═══ 文書の抜粋 ═══

拓銀は潰れ得になるのか

拓銀は潰れ得になるのか
 なんか変な雰囲気になってないかな。拓銀が経営譲渡することにより、社会的影響、特に経済的影響を受けて四苦八苦した北海道内の中小企業は多いはずなのにその訴えが耳に入って来ない。我が社は貸し渋りの影響はあったけど拓銀がメインバンクでは無いので大きな影響は無かった。これから年度末に向かって決算期を迎えて、拓銀株の簿価がゼロになって赤字決算を迎える大企業が多いと思うが、これすら大して問題になっていない。
どうも、昨今の経営者ってのはサラリーマン上がりが多く、本当の意味での公器としての企業の有るべき責任についての意識が薄いのでは無いかと感じてしまう。
他人の褌で相撲をとるような株式会社の構造であるが、そこはやはり他人の金を預かり、社員の生活を預かり社会的機能を果たす企業の担う責任は非常に重いと言わざるを得ない。簡単にギブアップ出来無い使命を担っているのである。投げ出し経営者は社会的に許されない。そんな資本主義原則が崩れ去っているのでは無いだろうか。もはや、この国は資本主義の皮を被った無責任経済国家になっているのではと疑う。
 拓銀の[とにかく北海道銀行には営業権を譲渡したくない]って論理でもなんでも無い我がままを飲んだ大蔵省ってのは無責任官僚の無責任判断の典型ではないだろうか。どう見たって北洋銀行の[火事場泥棒的行為]は明白で、地方では競合信用金庫の火事場泥棒行為が横行していると聞く。最後の食い物にされてる拓銀はしょうがないとして、公器としての北海道銀行を大蔵省の都合に従い失うことにならないよう、ある意味で戦った北海道銀行もまた自らの存亡を掛けて地獄の1丁目をさまよっているのである。北海道銀行の選んだ苦渋の銀行存続と、肩の荷を卸しやすらぎの北海道拓殖銀行のギャップを感じる。もしかしたら本当に厳しい戦いをしいられる道銀に比べて、無条件降伏の拓銀のほうが幸福なのかもしれない。で、本当にそうだとしたら、まったく拓銀は潰れ得と言わざるを得ない。
日銀特別融資で預金保険機構から2兆円が現金として北海道に流入した。年間の国庫からの流入が公共事業を含めて4兆円と言われる北海道にわずか1ヶ月で現金で2兆円も流入したのである。これが東京三菱銀行を始めとする大手銀行に流れたにしても、先に述べた[死んだ(滞留)金が流れる(流通)するようになった効果]は大きいはずである。
残念なことに堅実で鳴る北海道銀行はこの[特需]の恩恵に携わることが出来なかったようである。これこそが北海道銀行の[ナンバーツーにあまんじる体質]の表れだと思うがこれからはナンバーワンンとしての気概を持って、このような旧体質は一掃してもらいたい。

═══ 生データ ═══

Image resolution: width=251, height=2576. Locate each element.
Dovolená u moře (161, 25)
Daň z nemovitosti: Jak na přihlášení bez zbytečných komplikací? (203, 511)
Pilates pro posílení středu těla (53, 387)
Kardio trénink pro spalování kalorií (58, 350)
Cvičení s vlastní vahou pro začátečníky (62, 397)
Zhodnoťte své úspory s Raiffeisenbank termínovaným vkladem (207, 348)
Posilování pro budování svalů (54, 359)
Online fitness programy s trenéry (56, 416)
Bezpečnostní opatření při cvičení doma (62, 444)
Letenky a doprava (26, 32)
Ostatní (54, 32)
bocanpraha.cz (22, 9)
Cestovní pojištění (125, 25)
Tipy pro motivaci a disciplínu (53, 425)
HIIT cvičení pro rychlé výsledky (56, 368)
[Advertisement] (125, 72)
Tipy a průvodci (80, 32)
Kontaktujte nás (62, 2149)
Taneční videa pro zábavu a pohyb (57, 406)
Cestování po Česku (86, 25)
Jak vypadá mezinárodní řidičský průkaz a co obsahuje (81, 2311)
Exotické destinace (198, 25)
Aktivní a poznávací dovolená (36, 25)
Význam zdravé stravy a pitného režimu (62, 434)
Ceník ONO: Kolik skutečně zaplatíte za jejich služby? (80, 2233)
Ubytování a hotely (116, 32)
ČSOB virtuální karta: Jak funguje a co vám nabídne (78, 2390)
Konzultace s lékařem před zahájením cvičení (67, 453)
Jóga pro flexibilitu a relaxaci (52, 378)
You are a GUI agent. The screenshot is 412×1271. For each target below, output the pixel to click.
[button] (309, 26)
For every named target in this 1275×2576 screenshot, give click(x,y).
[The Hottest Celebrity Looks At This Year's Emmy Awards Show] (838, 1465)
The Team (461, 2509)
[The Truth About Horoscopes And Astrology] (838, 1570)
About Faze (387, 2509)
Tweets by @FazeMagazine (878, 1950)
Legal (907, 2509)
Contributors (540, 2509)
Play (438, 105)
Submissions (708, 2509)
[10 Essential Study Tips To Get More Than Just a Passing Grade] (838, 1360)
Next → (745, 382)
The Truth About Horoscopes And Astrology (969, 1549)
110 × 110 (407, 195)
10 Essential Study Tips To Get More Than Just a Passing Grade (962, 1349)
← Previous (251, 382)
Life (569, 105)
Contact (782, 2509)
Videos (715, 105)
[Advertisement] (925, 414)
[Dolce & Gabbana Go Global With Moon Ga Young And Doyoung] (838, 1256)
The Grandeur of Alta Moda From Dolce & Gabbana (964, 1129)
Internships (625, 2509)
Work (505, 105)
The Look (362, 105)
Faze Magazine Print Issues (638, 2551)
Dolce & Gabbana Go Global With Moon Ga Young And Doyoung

═══

• [課題一覧]:
1. 拓銀についての文章に固有の名前で登場する組織をすべて挙げなさい。略称と正式名称で同じ組織を指すものは一つにまとめること。
2. 拓銀についての文章によると、北海道への国庫からの年間の流入額はいくらと言われているか。
3. 拓銀についての文章で「日銀特別融資で預金保険機構から」で始まる段落を、主な事実を残して箇条書きにまとめなさい。

• [課題の解答]:
1. 北海道拓殖銀行(拓銀)、北海道銀行(道銀)、北洋銀行、東京三菱銀行、大蔵省、日銀、預金保険機構

2. 公共事業を含めて4兆円と言われている。

3.
- 日銀特別融資により、預金保険機構から2兆円が現金で北海道に流入した。
- 北海道への国庫からの年間流入額は、公共事業を含めて4兆円と言われる。
- その北海道に、わずか1か月で現金2兆円が流入した。
- この資金が東京三菱銀行などの大手銀行に流れたとしても、滞留していた金が流通するようになった効果は大きいはずである。